→ **Supplied passage**
3. Historical connection to the West
Arabic’s proximity and connection to Europe means its influence on Western thought and civilisation is direct. This makes it ideal for diversifying an English-speaking university’s curriculum. The connection is wide: from literature and philosophy to science and engineering and agriculture and cuisine to trade and fashion.
One of the major achievements of this cosmopolitan culture was to form the institutions for knowledge to flourish. The university itself is based on the Islamic Madrasa, along with its ability to provide certification and degrees (ijazas). Arabic literary culture spread paper into West Asia, Africa, and Europe, a technology that entered the Muslim world from China in the ninth century. Paper, and Arabic book culture, passed onto Christian Europe through Islamic Spain in the thirteenth century. Also, the earliest instances of peer review are in Arabic learning, with the first known occurrence in a book by Ishaq b. Ali al-Ruhawi (d. 931).

→ **Task list**
1. List every field named in the passage on Arabic's connection to the West as part of the range that connection covers.
2. Output the part of the passage on Arabic's connection to the West between "3. Historical connection" and "trade and fashion.", inclusive, copied word for word.

→ **Record extracts**
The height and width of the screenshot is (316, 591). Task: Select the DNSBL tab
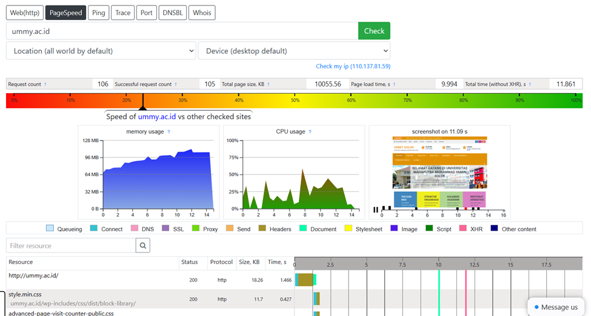point(172,13)
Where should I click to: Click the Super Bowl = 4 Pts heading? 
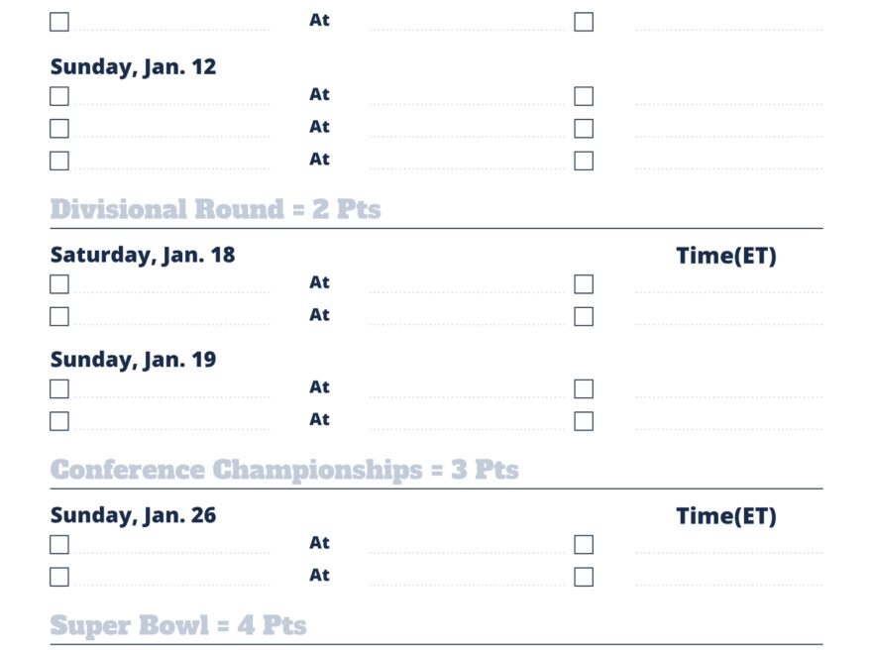pyautogui.click(x=178, y=626)
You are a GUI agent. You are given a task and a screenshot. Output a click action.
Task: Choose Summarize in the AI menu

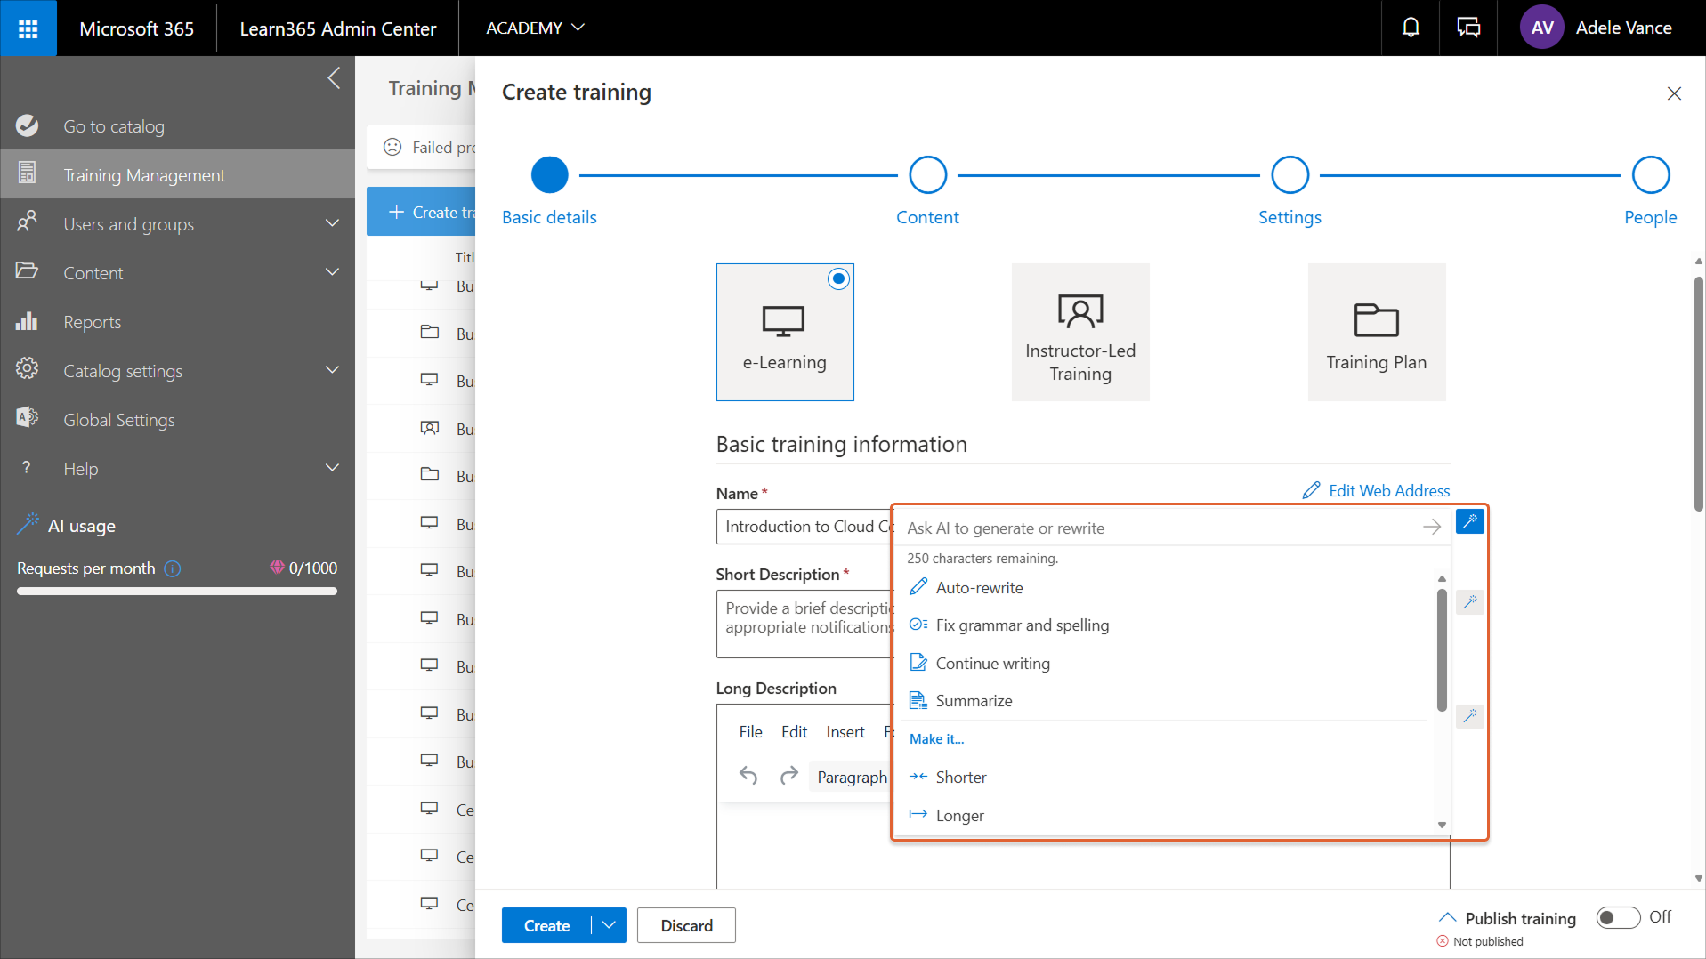click(974, 701)
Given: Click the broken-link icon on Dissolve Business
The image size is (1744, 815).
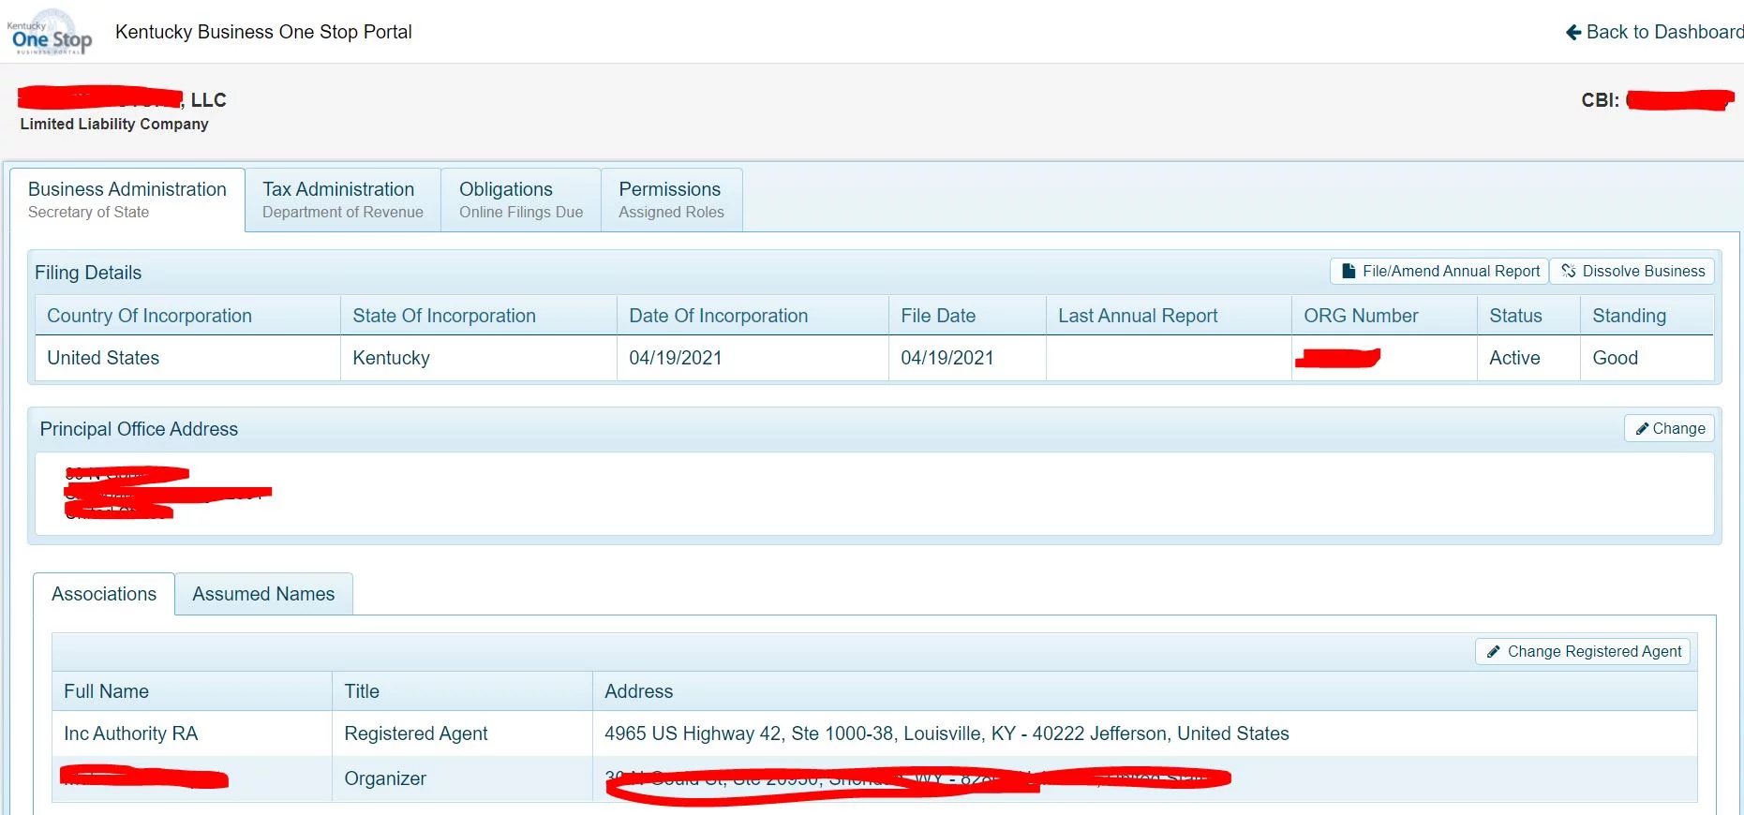Looking at the screenshot, I should pyautogui.click(x=1568, y=272).
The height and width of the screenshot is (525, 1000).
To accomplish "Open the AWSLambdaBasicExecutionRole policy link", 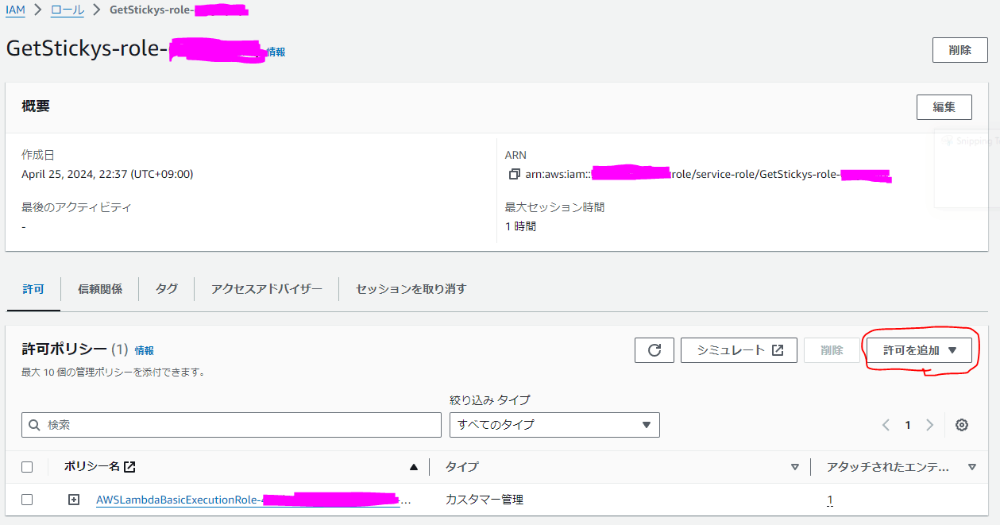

→ **Responses**
1. literature, philosophy, science, engineering, agriculture, cuisine, trade, fashion

2.
3. Historical connection to the West
Arabic’s proximity and connection to Europe means its influence on Western thought and civilisation is direct. This makes it ideal for diversifying an English-speaking university’s curriculum. The connection is wide: from literature and philosophy to science and engineering and agriculture and cuisine to trade and fashion.